Quanterix Corporation announced the publication of a landmark study in the high-impact journal Brain. The paper validates that multiplexed Simoa assays for Glial Fibrillary Acidic Protein (GFAP) and Neurofilament Light Chain (NfL) establish a robust, complementary two-pronged approach for comprehensive Multiple Sclerosis (MS) disease activity and progression monitoring. The study, led by Professor Jens Kuhle from the University Hospital Basel and University of Basel, demonstrates that these two serum biomarkers provide distinct and critical insights into the MS disease course.
The research found that elevated serum GFAP levels were significantly associated with an increased risk of Progression Independent of Relapse Activity (PIRA)--the slow, progressive deterioration that is difficult to detect with traditional monitoring. This finding is particularly significant, as the paper notes PIRA represents the "biggest unmet therapeutic need in MS." The established role of serum NfL as the gold standard for predicting future relapses and monitoring acute disease activity was also confirmed. The ability to monitor both acute inflammatory activity (NfL) and insidious disease progression (GFAP) offers clinicians a more complete picture of an individual patient's status and risk.

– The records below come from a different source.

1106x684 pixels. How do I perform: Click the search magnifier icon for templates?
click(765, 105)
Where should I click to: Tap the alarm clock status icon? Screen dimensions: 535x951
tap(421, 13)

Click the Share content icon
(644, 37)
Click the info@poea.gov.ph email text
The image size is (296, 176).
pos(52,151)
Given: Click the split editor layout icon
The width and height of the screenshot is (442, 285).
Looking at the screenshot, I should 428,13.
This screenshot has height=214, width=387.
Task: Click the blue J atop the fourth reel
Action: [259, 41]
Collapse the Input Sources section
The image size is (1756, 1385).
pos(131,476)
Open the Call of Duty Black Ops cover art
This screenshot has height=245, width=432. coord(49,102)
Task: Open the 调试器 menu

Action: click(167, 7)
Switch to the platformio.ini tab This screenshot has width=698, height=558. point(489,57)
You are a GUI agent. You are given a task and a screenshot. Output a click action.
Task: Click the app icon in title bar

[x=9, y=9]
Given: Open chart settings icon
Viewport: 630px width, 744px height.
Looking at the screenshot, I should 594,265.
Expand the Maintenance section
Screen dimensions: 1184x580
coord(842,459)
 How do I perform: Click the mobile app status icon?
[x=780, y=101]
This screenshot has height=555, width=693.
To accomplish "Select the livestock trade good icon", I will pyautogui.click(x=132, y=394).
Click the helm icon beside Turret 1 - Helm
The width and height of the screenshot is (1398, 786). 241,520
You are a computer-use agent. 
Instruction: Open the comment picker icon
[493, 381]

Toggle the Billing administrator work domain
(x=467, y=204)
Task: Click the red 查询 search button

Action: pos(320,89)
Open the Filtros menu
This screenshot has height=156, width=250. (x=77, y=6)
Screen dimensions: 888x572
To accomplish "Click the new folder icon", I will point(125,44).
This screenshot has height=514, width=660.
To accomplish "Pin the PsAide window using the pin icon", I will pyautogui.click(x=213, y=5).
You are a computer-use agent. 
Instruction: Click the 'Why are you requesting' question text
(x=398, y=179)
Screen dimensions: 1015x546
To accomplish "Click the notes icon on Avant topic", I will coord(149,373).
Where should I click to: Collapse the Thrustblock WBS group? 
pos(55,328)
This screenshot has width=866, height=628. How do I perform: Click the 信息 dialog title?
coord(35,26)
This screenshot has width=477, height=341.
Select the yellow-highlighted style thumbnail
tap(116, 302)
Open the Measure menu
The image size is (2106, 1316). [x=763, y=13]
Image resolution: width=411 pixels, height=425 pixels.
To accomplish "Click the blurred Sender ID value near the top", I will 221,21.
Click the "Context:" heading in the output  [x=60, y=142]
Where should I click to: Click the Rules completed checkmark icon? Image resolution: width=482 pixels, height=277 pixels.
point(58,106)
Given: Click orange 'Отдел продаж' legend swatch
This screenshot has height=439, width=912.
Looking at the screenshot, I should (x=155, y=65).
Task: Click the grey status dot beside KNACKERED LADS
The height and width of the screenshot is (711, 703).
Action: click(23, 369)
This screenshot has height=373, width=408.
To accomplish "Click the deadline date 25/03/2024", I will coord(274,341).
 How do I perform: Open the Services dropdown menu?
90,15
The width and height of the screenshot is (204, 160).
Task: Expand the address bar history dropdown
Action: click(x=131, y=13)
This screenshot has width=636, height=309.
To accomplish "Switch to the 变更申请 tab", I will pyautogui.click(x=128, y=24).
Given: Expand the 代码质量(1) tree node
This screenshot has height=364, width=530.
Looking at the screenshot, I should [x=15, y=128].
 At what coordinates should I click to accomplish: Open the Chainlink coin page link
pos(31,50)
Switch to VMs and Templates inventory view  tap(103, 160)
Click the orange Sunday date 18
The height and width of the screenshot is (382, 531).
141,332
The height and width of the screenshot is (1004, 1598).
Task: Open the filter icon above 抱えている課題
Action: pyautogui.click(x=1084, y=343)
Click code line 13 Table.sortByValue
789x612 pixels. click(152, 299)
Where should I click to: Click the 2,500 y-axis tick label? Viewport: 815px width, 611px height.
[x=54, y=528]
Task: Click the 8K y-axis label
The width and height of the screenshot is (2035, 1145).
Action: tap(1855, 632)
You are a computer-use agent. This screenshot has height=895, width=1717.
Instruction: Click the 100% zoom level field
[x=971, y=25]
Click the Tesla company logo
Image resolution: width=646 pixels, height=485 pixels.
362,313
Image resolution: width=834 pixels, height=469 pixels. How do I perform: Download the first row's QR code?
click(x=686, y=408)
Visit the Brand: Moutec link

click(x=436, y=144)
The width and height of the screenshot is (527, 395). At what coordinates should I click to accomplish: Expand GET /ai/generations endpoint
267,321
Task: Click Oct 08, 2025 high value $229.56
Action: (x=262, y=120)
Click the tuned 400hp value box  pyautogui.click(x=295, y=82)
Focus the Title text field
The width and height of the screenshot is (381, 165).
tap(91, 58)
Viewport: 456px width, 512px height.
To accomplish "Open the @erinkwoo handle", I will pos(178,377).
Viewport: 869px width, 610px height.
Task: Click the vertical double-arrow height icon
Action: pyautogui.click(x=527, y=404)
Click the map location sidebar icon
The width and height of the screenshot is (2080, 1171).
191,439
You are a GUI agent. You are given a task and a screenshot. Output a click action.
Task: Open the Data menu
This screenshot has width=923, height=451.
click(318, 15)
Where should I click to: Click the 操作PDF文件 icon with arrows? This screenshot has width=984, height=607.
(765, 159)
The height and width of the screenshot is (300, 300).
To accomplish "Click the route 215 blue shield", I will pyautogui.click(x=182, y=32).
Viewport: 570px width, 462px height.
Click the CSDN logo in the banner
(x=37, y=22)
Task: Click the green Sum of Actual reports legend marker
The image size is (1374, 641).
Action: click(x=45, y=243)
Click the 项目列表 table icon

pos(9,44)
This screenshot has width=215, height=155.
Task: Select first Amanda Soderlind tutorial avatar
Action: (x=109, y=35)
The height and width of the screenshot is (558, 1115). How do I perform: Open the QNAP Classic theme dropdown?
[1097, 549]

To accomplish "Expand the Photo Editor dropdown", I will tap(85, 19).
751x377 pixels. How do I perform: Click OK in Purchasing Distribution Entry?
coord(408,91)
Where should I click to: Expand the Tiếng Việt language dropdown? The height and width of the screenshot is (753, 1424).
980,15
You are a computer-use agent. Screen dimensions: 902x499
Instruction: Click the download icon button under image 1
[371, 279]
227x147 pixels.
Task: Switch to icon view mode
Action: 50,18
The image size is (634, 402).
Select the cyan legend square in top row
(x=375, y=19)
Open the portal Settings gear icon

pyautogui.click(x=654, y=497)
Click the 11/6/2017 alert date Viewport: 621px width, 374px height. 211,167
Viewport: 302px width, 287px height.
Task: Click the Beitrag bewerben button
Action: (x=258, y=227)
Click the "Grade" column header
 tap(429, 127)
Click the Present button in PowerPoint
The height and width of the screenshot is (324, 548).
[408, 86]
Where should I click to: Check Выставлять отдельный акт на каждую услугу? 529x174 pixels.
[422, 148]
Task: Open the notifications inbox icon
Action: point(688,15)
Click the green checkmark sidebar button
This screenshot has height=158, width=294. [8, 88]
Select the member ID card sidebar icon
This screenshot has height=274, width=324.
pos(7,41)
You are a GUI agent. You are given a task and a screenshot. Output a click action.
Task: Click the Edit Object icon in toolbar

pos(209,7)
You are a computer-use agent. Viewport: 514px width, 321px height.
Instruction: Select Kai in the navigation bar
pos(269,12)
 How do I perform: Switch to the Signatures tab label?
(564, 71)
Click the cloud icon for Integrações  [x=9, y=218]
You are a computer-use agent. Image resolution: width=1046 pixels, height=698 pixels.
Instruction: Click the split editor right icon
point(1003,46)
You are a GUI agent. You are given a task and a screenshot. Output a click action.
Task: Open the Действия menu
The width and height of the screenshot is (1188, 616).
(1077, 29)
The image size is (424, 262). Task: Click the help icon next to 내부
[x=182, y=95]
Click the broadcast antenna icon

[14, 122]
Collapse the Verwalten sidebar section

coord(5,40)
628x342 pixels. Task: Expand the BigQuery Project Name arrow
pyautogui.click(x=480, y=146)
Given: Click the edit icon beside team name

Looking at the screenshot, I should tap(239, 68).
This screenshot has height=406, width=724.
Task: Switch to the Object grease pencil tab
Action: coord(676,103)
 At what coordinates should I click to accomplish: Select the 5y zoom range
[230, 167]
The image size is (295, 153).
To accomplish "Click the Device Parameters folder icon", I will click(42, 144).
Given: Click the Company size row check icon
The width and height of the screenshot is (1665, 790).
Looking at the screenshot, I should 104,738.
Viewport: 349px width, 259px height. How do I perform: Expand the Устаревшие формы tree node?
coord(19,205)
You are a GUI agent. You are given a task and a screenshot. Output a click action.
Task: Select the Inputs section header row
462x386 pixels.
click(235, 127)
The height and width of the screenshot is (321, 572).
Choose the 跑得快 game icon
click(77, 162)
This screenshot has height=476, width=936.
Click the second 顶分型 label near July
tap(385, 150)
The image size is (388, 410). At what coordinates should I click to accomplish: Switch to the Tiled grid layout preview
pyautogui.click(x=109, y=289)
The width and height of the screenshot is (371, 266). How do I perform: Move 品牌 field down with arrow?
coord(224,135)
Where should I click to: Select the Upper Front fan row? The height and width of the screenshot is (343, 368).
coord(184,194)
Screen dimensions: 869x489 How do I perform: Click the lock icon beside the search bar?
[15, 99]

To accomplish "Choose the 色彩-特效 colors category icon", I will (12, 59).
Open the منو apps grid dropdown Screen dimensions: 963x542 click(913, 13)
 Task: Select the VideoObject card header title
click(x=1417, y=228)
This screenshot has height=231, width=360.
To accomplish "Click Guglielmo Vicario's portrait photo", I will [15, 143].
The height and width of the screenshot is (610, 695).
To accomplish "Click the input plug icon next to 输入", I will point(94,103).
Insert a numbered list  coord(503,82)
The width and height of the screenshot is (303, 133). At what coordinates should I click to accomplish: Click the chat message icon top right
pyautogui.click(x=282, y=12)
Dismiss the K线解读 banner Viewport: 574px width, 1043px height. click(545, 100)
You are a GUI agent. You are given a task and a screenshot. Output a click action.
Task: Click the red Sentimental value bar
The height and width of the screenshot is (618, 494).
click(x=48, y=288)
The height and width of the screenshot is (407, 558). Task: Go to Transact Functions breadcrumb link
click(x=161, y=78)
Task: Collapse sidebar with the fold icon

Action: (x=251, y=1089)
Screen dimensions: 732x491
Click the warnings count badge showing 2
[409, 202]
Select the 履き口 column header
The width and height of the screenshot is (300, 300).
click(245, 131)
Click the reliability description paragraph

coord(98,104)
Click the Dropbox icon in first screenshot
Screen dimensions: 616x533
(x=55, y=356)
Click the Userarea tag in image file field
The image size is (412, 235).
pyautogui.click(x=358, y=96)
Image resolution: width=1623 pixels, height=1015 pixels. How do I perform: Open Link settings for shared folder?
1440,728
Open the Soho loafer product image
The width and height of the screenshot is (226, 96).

A core component enabling these findings are extensive Simoa-based normative reference databases for both GFAP and NfL. These unprecedented databases, generated from thousands of individuals, are essential for translating test results into meaningful clinical action for individual patients. Because GFAP and NfL values are significantly dependent on age and BMI (for GFAP also sex), the use of absolute cut-off values is unreliable and less informative for individual patients.
With a free, readily available online tool for interpretation of an individual patient's results along with age, sex, and BMI, clinicians can accurately assess a patient's biomarker status and risk of progression. This comprehensive approach--combining highly sensitive assays into a single blood test, large-scale normative data, and an interpretive tool--creates a unique ecosystem towards precision medicine in MS.